Tedros, diante do cenário, voltou a pedir para que governos usem "todos os instrumentos" para impedir a continuação da transmissão. Isso inclui tanto a manutenção de medidas sociais, como distanciamento e uso de máscara, mas também a garantia de distribuição de vacinas.

"A situação é frágil", disse Maria van Kerkhove, diretor técnica da OMS. A especialista deixou claro que é ainda o momento de cautela no mundo, apesar das imagens de europeus e americanos voltando a festejar nas ruas. "A variante Delta é muito perigosa", disse. "Em alguns locais vemos trajetórias verticais de expansão", afirmou. Para ela, seja num churrasco ou num estádio, a sociedade ainda precisa manter as medidas de distanciamento e uso de máscara.

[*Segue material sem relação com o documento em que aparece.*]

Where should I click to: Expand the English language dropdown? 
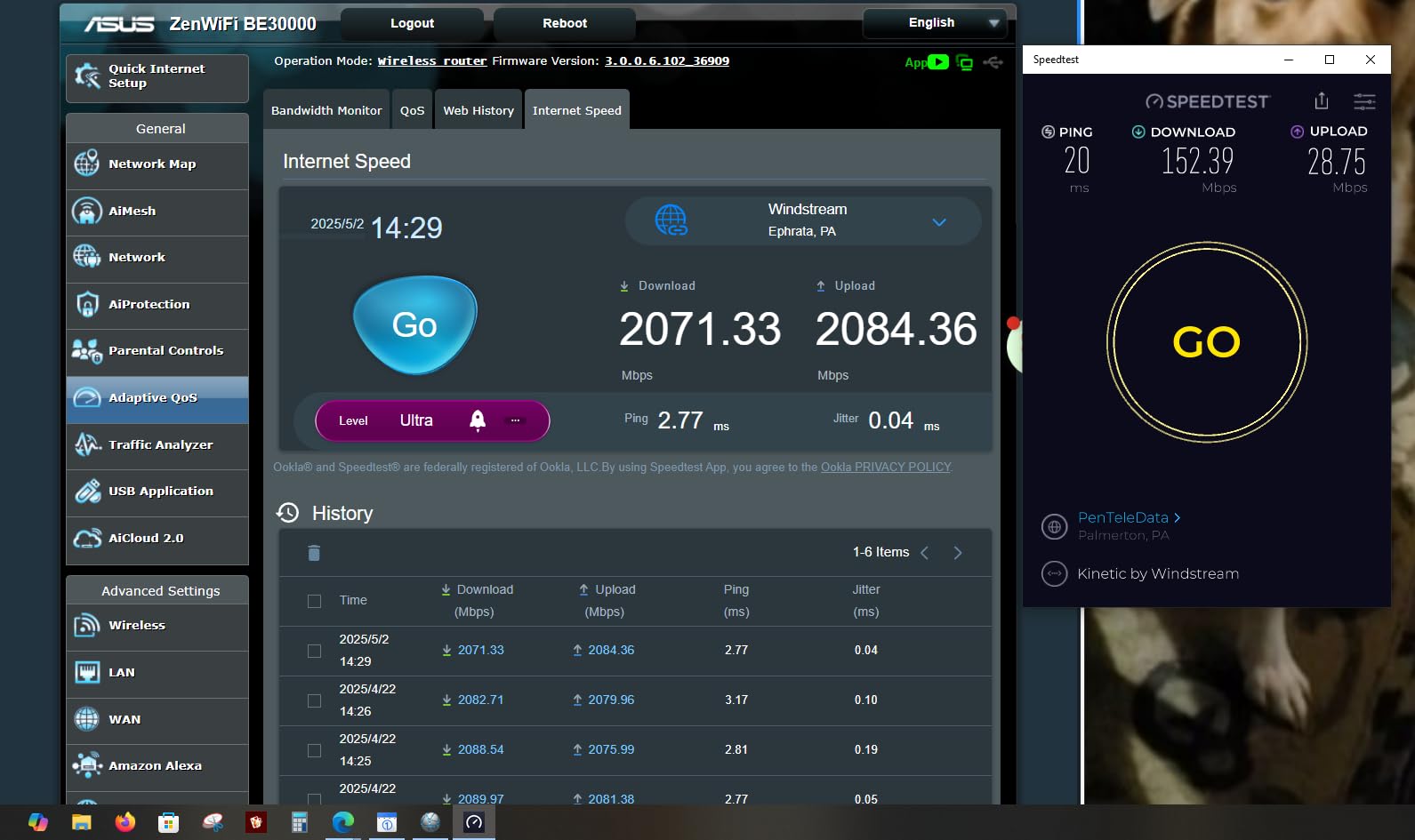934,23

OMS: "Não temos vacinas" para os mais pobres

Num apelo no qual demonstrou sua impaciência, Tedros ainda deixou claro que a crise da escassez de vacinas atingiu um ponto crítico. De acordo com a OMS, o mecanismo Covax não recebeu nenhuma dose da AstraZeneca e nem da Janssen no mês de junho para ser distribuída aos países mais pobres.

Enquanto isso, menos de 2% da população africana foi vacinada. "A situação é terrível e ninguém tem dose para entregar pois outros estão fazendo demandas e vacinando seus jovens", criticou Bruce Aylward, em uma crítica aos países mais ricos.

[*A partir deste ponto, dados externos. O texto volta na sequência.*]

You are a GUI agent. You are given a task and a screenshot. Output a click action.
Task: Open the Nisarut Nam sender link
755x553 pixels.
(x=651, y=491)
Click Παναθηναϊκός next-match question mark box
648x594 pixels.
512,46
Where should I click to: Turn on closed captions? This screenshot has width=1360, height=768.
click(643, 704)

Segundo ele, a África vive uma escala de proliferação da variante Delta, com um aumento de 50% nos casos.

Tedros não poupou críticas aos países ricos. Segundo ele, a situação na África está ficando "muito perigosa". "A diferença é entre os que têm e o que não têm. E isso mostra a injustiça e desigualdade do nosso mundo", declarou, visivelmente irritado.

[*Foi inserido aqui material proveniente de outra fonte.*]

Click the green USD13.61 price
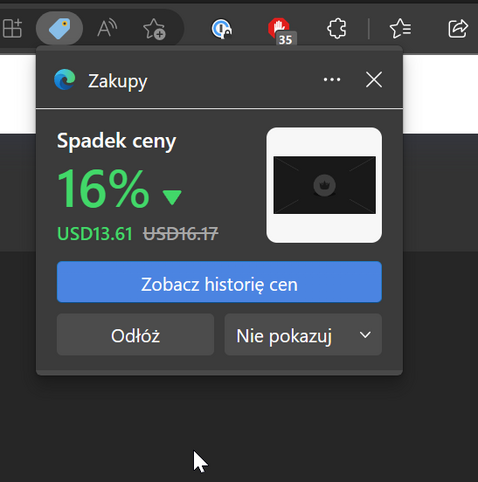 (95, 234)
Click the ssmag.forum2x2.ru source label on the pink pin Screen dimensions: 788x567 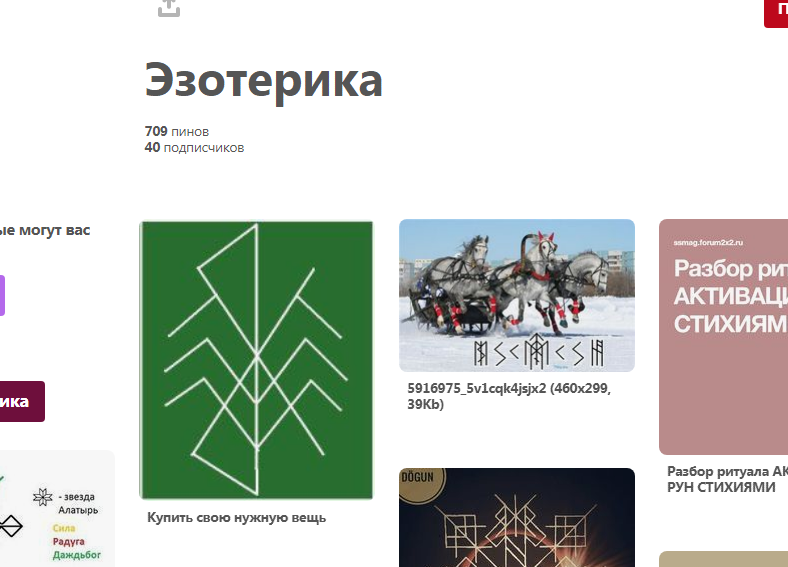[x=708, y=243]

"O mundo está fracassando. Estamos repetindo o mesmo erro da Aids, que levou 10 anos para que tratamentos chegassem aos países mais pobres. No caso do H1N1, a vacina apenas chegou aos países mais pobres depois que pandemia acabou. Não podemos aprender?", questionou.

Tedros afirmou que as pessoas estão "cansadas de lockdown" e que a reação das populações nos países ricos, vacinados, é a prova disso. "As pessoas estão felizes com a reabertura nos locais onde existe a vacina. E ai temos os outros, que estão
em confinamento sem vacinas", alertou.

O diretor da OMS também acusou países ricos de afirmarem que economias mais pobres não estão prontas para receber as doses, como argumento para não distribuir as vacinas. "Durante a Aids, também usaram esse argumento para justificar. Essa atitude precisa ficar no passado", disse.

Mike Ryan, diretor de operações da OMS, lembrou ainda que países em desenvolvimento têm ampla experiência em campanhas de vacinação. Para ele, tal postura dos países ricos é "paternalista" e "colonialista".

"Dê-nos as vacinas", insistiu Tedros. "Não há vacinas. E isso está levando a pandemia a ganhar dois caminhos. Os países que têm vacinas começam a reabrir. Os que não têm vivem situações sérias e mortes. Essa é a realidade agora", lamentou.

As novas previsões da Covax falam em entregas que ficariam a um patamar bem abaixo do que era planejado inicialmente. Apenas para a América Latina, a região terá 100 milhões de doses a menos do que se esperava em dezembro.

Passaporte digital cria "dupla desigualdade"

Para Mike Ryan, a disparidade ainda torna a ideia da criação de um passaporte de vacinação um obstáculo ainda maior para os países mais pobres. "Isso será uma dupla desigualdade. Pessoas sem vacinas e sem poder viajar", alertou.

A OMS não recomenda tais documentos, principalmente diante da escassez de doses e da disparidade que poderia ser ampliada. Para Ryan, tal instrumento somente poderia existir se houvesse uma garantia de vacinas para todos e a preços justos.